Потом, спохватившись, сказал, что в десять тридцать отходит московский поезд и что ему обязательно надо ехать. Встал, собираясь уйти.
Она тоже встала из-за стола. Теперь они стояли рядом. Клавдия, она была немножко ниже его ростом, слегка подняла голову и с грустноватой улыбкой призналась:
— А ведь я любила тебя, Сережа. С девчонок… Ах как я любила тебя! И когда ты уехал, я от обиды взяла и вышла за Гришу. Жили мы с ним хорошо. Нет, я не раскаиваюсь, жаловаться было бы не на что. Но всю жизнь, ты понимаешь, всю жизнь я любила только тебя…
Совершенно ошеломленный этим признанием и почему-то чувствуя себя виноватым, он с робкой нежностью глядел на ее висок, где билась и трепетала голубоватая жилка, и тихо проговорил:
— Кланя, можно поцеловать тебя?
— Не надо, Сережа. Ни тебе, ни мне это уже не надо. Случайности я не хочу, а на постоянно — поздно.

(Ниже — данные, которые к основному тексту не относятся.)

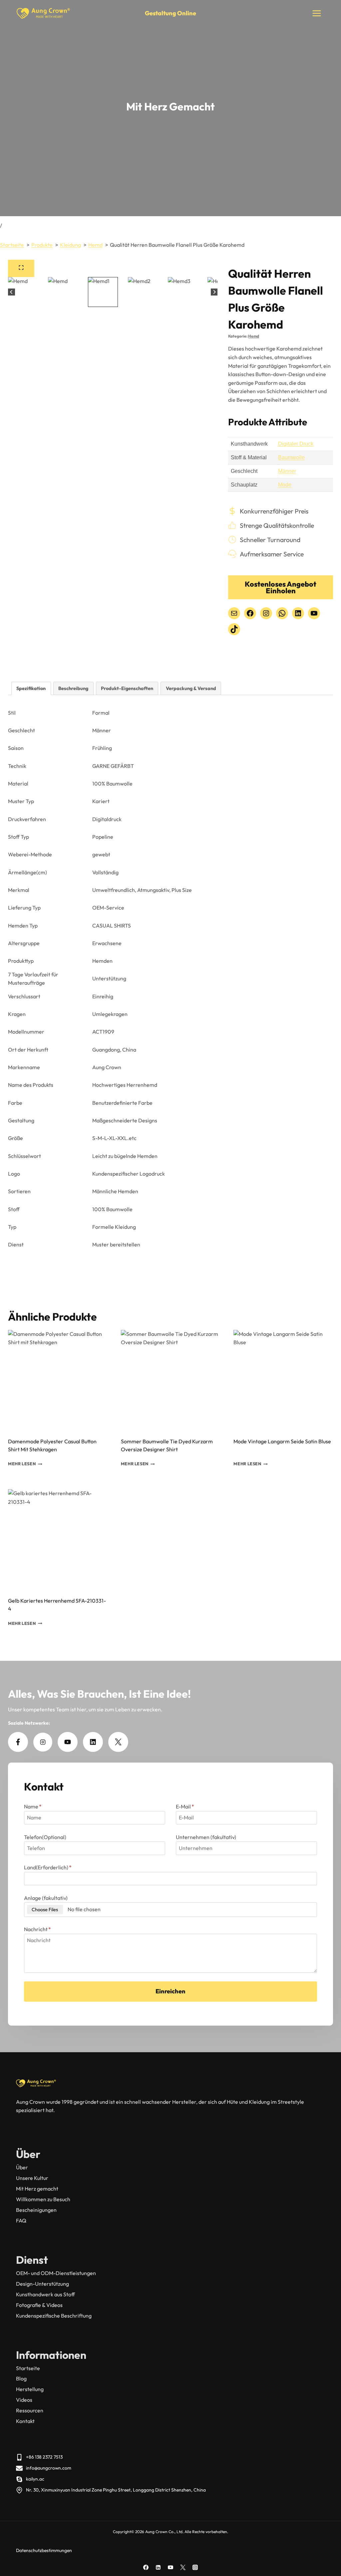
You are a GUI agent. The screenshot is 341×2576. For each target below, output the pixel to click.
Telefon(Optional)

Он стоял перед ней, опустив голову. И глухо, с внезапной хрипотцой ответил:
— Ну, прощай, Кланя.
— Иди, — ласково сказала она.
И когда он оделся, закинул за плечи рюкзак с убитым зайцем и взял под мышку чехол с ружьем, она обняла его полной, теплой рукой, наклонила к себе его голову и поцеловала в висок, как целуют, прощаясь навечно.

 

…Через час он сидел в купе жесткого вагона, откинувшись к стенке, и думал о том, как странно, жестоко и непостижимо складываются человеческие судьбы. А всё вернуть и начать сначала уже нельзя. Время не возвращается.